SpaceX Dragon capsule to be 5-person 'lifeboat' in event of ISS emergency

The Crew-5 SpaceX Dragon Endurance approaches the International Space Station for docking on Oct. 6, 2022.
The Crew-5 SpaceX Dragon Endurance approaches the International Space Station for docking on Oct. 6, 2022. (Image credit: NASA TV)

A SpaceX Dragon capsule is being modified on orbit to carry an extra astronaut home to Earth if need be.

On Wednesday (Jan. 18), NASA plans to start moving agency astronaut Frank Rubio's seat liner from a Russian Soyuz spacecraft over to Endurance, the Dragon spacecraft that's flying SpaceX's ongoing Crew-5 mission for NASA.

Both vehicles are docked to the International Space Station (ISS). The Soyuz, known as MS-22, lost its coolant last month after suffering an apparent micrometeoroid or debris strike and has been deemed unfit to return astronauts to Earth except in case of emergency. Russia plans to launch an uncrewed Soyuz to the orbiting lab on Feb. 20 to bring the MS-22 crew — Rubio and Russian cosmonauts Sergey Prokopyev and Dmitry Petelin — back down to Earth.

Related: Hole in leaky Soyuz spacecraft not caused by Geminid meteor

MS-22 could still be pressed into service as a lifeboat if something bad happens to the ISS before the next Soyuz's arrival, however. And that's where the seat-liner move comes in: It's safer for MS-22 to carry just two astronauts down instead of three, given its hobbled state.

**WHAT THIS EXERCISE ASKS:**
[a] Using the Dragon capsule article, answer each question:
(i) On what day and date does NASA plan to begin moving Frank Rubio's seat liner?
(ii) What is the name of the Dragon spacecraft flying the Crew-5 mission?
(iii) On what date does Russia plan to launch an uncrewed Soyuz to the orbiting lab?
[b] Transcribe the stretch of the Dragon capsule article from "A SpaceX Dragon" through "mission for NASA.".
The records are separate material and have no connection to the Dragon capsule article.

**ROWS:**
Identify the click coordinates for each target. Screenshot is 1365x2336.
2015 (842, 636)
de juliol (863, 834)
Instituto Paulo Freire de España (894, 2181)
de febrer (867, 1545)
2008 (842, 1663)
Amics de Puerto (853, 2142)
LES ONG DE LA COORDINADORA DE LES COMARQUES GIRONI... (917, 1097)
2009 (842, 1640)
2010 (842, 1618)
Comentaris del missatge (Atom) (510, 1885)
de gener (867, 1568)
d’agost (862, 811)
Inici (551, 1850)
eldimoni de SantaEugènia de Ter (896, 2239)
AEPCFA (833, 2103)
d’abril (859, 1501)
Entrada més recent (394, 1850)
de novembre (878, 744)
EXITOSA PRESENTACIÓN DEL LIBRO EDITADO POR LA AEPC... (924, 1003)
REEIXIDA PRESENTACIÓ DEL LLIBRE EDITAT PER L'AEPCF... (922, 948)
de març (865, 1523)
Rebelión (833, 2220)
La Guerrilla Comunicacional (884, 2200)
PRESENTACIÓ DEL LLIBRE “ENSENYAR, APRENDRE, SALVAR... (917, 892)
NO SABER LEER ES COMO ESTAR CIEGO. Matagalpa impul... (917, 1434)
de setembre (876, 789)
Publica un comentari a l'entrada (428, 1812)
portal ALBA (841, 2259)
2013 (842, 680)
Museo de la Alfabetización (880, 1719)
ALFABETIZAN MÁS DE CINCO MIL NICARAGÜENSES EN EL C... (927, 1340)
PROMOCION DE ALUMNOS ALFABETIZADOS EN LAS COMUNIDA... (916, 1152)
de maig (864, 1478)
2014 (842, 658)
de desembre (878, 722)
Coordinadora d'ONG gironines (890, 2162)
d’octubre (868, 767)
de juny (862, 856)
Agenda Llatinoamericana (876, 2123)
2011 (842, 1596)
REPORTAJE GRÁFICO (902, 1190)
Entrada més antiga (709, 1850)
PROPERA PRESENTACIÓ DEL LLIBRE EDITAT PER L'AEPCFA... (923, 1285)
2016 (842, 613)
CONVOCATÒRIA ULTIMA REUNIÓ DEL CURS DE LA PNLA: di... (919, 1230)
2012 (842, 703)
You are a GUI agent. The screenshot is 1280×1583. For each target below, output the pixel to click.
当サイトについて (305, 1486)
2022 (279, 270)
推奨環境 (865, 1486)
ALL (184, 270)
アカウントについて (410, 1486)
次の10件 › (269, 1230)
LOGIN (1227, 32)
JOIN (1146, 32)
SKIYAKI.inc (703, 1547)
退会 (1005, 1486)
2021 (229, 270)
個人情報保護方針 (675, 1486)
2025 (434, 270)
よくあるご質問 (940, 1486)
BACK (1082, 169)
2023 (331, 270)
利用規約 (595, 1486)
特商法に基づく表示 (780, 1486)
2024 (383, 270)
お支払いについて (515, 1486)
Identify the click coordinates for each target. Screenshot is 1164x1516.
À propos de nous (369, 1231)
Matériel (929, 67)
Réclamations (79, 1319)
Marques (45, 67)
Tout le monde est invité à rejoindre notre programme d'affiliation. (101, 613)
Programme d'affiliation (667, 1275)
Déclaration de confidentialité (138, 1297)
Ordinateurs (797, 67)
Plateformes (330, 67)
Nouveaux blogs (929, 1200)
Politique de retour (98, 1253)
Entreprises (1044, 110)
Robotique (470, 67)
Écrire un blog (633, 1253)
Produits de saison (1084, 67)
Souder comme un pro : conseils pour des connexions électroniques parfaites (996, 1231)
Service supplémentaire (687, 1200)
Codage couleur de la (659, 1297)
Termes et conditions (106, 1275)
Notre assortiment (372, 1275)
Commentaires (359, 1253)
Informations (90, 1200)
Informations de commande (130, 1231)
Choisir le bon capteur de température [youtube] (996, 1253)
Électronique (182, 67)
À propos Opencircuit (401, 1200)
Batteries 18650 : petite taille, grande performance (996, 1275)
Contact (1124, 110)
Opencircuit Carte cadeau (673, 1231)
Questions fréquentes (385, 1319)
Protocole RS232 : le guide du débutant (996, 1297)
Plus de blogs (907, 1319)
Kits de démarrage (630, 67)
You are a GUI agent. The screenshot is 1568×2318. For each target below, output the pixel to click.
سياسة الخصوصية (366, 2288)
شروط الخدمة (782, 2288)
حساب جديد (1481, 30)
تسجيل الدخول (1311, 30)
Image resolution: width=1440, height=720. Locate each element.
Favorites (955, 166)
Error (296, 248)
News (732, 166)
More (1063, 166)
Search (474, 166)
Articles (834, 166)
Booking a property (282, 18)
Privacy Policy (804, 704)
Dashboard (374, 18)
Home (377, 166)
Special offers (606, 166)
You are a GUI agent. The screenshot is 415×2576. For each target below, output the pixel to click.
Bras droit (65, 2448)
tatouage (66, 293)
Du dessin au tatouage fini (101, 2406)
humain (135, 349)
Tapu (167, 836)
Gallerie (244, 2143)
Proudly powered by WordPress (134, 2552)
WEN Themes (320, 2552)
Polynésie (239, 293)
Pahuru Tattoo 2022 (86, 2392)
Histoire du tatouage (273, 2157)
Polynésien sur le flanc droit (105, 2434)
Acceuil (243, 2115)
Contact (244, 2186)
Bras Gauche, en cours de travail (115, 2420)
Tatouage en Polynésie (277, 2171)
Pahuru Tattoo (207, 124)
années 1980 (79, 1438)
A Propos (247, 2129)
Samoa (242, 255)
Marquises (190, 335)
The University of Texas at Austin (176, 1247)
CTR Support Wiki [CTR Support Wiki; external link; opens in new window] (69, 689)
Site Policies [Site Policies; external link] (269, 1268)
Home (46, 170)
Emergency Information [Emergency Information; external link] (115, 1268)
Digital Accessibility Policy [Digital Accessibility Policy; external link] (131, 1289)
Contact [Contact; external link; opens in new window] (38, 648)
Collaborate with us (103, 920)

**SOLVED TASKS:**
[a]
(i) Wednesday, Jan. 18
(ii) Endurance
(iii) Feb. 20

[b]
A SpaceX Dragon capsule is being modified on orbit to carry an extra astronaut home to Earth if need be.

On Wednesday (Jan. 18), NASA plans to start moving agency astronaut Frank Rubio's seat liner from a Russian Soyuz spacecraft over to Endurance, the Dragon spacecraft that's flying SpaceX's ongoing Crew-5 mission for NASA.